濱口監督も、朝9時半からの上映にもかかわらず集まった観客に感謝しつつ、「作った人間が言うのもなんですが、本当に余韻がある映画なんではないかと思っておりますので、それを壊さぬように。一方で『意外と楽しかったんですよ』ということも含めてお伝えしていけたら」と語った。
公開初日を迎え、周囲からどのような反響が届いているかという話題になると、それぞれが思いを明かした。
岡本は、高校時代の恩師から「見てきました」と連絡があったことを紹介し、「お母様が認知症を患っていらっしゃるということで、『もう少し歩かせた方が良かったかなぁ』など、ご自身のすごく身近な話とリンクさせて観ていただいたみたいで、私も胸熱になりました」と語った。
長塚は「ご近所の方たちが、今までとは違った目で見てくれています(笑)。とってもヒットしているということなんでしょうし、大きな期待があると思いますね」と笑顔を見せた。

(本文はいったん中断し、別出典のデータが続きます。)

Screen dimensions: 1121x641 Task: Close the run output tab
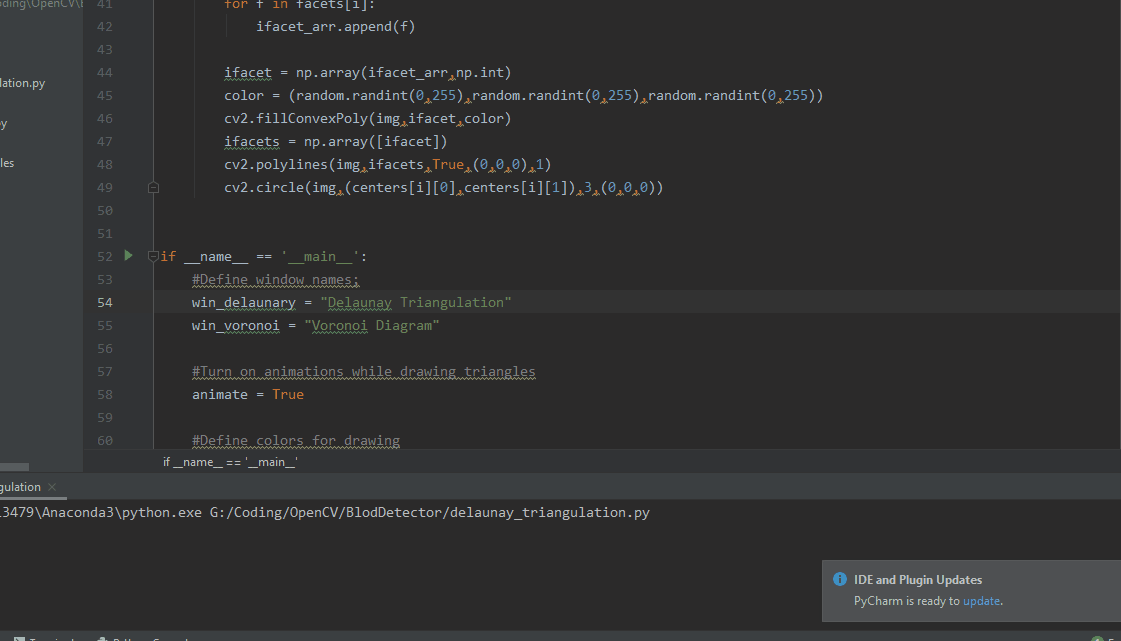pos(52,487)
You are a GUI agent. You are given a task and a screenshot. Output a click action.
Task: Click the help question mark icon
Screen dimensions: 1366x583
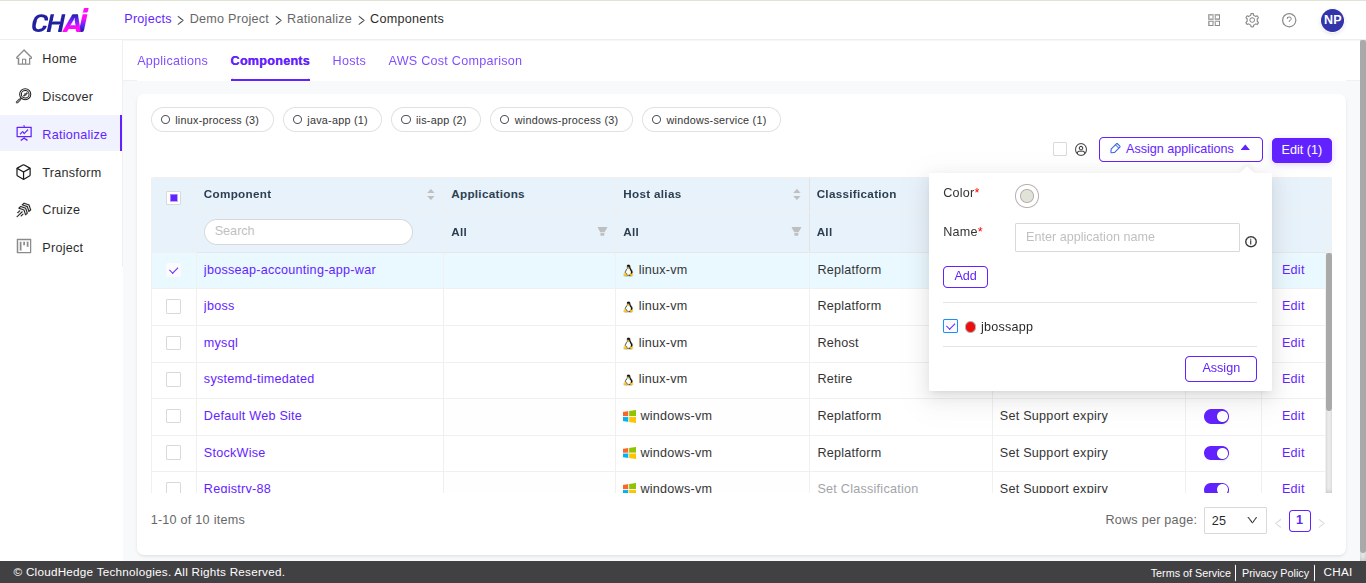[x=1289, y=20]
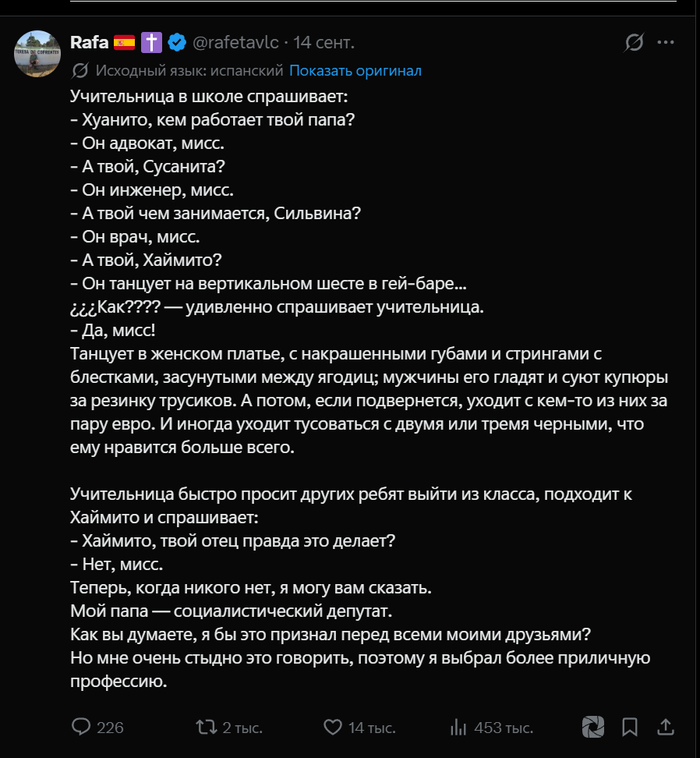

一方、黒崎は寄せられた感想について、「『境界線って一体何なんだろうね』という、まだ考え中みたいな感想がよく寄せられていて。それはとてもこの映画的で、素敵なことなんじゃないかなと嬉しい思いで見ています」と真摯に語った。
濱口監督は「母が『緊張感が続いてよかった』と一言感想をくれて、ありがたいことだなと(笑)」と明かし、会場の笑いを誘った。
多言語が飛び交う本作ならではの苦労や、フランスでの撮影を振り返るトークでは、時間をかけた役作りや共演者との絆が浮かび上がった。
岡本は、濱口監督から撮影終盤に体重を絞るようリクエストされたことを告白。「『人間って少し食べないだけでエネルギーが湧かないんだな』と体感できてありがたかったんですけど、『絞って』と言った監督が横で美味しそうなものを食べてたりして(笑)」と裏話を披露した。
さらに、ヴィルジニー・エフィラとともに言語の壁を乗り越えた日々を振り返り、「NGを出してしまったりすると、私の腕に噛みついてきたりするヴィルジニーがメイキング映像に映っていて。彼女だから一緒に乗り越えられたなと思いますし、今日いないのがすごく不思議で、寂しいです」と、苦楽をともにした共演者への思いを語った。

長塚は、そんな岡本とヴィルジニーの努力を間近で見ていたという。「ものすごく大変だったと思うんです。それを決して表に出さずに頑張ってこられて。最優秀女優賞の授賞式を見てるとき、多緒さんがちょっと涙をこぼされたのを見て、不覚にも僕も一緒に『あぁ、大変だったな、よかったな』と泣いてしまいました」と、カンヌでの受賞発表時の感動を振り返った。
また、フランスの録音スタッフから監督を通じてメッセージを受け取ったことも明かし、「『多緒さん、僕、黒崎くんを含めた日本の俳優のパフォーマンスに大変感動した』と。国籍や言葉の違いに関係なく、僕たちのお芝居が相手に届いたんだなと、とても嬉しく思いました」と喜びを語った。
一方、言葉を発しない難役を演じた黒崎は、「苦労はしてないです、ずっと楽しかったです」と笑顔を見せつつも、トラムと並走するシーンには苦労したと振り返った。「あのシーンが初日だったんですけど、回数も限られていた中でやらないといけなくて必死でした。ゆっくり走ってくれる運転手さんもいれば、そうでもない人もいて。見知らぬ、喋ったこともない運転手さんと息を合わせるというのは大変でしたね(笑)」と、現場ならではのエピソードを明かした。

舞台挨拶の最後には、登壇者たちが観客へ向けてメッセージを送った。
黒崎は「何度見ても面白い作品だと思うので、ぜひもう一度見てください」とアピール。長塚は「皆のために最善を尽くすという非常にいい空気の中で仕事ができました。ヴィルジニーが今ここにいないんですけれども、僕たちのこと、どうか忘れないでください。何かにつけて思い出してください」と呼びかけた。
岡本は「私にとって本当に人生を変える1本になっていて、自分が出ていることを一旦置いておいて『こんなに素晴らしい映画があるのか』と思っております」と作品への深い愛情を語り、デザイン性の高いパンフレットや原作本もぜひ手に取ってほしいとPRした。
最後に濱口監督は、「ヴィルジニーがいないのは本当に残念ですが、今日のことを報告したいと思っています」と語り、「もし今日、まだ『言葉にならない』っていう人がいたら、ぜひそれを大事に抱えて帰っていただけますか」と観客にメッセージを送った。
そして、「俳優、スタッフ、宣伝スタッフの皆さんに至るまで、こんなに幸福に仕事ができたことがあっただろうかというぐらい、とても幸せな気持ちで過ごさせていただきました」と感謝の言葉で締めくくり、舞台挨拶は大きな拍手に包まれながら幕を閉じた。
『急に具合が悪くなる』は現在公開中。